SAMUEL SPENCER AS A FACTOR IN NATIONAL AFFAIRS

By Ismay Dooly

In the office of the general counsel of the Southern Railroad in Washington is a frame containing a newspaper article relative to a recent railroad trial, wherein the case was one of national import.

An incident described in the article relates to that lion of financial power, Pierpont Morgan, who, after he had given sworn testimony of vital importance, was asked if he gave the facts of his own knowledge.

“No,” was the reply, “not on my own knowledge, but the information was given to me by Samuel Spencer, and I would swear to anything he stated as a fact.”

This single tribute to the accuracy of the late Samuel Spencer, president of the Southern Railway, who was one of the greatest men the South has given to the nation’s productive machinery, illustrates but one of the many qualities of a man who for the past ten years has been among the foremost in the public eye of the republic.

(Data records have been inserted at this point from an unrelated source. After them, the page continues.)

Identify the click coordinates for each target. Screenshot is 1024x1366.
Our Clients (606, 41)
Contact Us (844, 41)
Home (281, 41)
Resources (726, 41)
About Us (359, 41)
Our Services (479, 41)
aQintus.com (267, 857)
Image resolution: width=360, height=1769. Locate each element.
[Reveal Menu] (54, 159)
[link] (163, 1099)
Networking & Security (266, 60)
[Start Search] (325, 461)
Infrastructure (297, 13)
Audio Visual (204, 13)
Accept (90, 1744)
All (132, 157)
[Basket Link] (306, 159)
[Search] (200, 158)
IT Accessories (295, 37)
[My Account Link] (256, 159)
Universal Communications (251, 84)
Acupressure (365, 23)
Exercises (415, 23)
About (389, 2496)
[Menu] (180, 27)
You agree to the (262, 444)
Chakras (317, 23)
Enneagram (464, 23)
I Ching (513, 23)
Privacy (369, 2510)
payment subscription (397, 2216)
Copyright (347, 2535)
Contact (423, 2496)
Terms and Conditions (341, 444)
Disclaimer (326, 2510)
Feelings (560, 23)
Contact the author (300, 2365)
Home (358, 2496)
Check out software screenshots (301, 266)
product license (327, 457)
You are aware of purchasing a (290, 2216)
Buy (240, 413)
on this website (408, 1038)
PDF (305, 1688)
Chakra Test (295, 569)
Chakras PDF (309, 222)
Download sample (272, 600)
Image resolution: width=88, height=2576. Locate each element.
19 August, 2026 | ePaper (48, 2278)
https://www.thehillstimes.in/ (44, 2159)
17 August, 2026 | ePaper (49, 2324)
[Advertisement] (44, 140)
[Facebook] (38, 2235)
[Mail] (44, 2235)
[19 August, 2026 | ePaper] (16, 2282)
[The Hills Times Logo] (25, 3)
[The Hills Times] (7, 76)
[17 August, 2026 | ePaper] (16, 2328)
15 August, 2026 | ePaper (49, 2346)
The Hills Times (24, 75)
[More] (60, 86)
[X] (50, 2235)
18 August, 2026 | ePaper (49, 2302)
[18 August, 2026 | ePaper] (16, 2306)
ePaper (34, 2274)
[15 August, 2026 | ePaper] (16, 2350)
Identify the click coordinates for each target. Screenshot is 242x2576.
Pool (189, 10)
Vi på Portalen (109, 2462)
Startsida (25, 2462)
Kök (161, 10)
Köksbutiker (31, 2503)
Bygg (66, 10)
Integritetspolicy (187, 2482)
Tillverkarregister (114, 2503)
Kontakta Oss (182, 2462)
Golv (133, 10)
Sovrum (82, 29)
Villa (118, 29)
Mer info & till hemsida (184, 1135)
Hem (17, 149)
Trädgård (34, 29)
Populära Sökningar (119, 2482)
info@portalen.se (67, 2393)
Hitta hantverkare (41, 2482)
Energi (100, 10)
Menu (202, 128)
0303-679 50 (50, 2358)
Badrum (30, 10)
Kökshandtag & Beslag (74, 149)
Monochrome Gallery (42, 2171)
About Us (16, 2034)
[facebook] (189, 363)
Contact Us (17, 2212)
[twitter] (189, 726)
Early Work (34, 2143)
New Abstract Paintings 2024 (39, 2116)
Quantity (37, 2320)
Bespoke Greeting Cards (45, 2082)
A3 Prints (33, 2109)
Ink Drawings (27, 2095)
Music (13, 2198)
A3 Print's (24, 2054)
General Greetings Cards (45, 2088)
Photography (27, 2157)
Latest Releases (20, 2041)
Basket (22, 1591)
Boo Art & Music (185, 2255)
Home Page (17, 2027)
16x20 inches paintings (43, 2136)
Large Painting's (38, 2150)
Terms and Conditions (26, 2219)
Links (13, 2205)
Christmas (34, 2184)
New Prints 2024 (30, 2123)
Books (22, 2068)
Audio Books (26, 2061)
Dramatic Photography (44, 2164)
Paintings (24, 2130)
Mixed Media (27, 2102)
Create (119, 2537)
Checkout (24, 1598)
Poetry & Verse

He was a man whose career in public and private life was the expression of an accuracy proceeding not alone from a sense of truth and justice, but from a thorough and proficient knowledge of any subject of which he was in any way the exponent.

He was the highly educated man, whose mental and almost instantaneous grasp of people and things was demonstrated in an adaptability that served him in every relation and situation.

He possessed as well a wonderful power of perspective—the power to discriminate between the worthy and the little things, and to economize and conserve his forces, to that extent when he was equal to direct action whenever the occasion demanded. Poise and balance completed his equipment for a life of great action.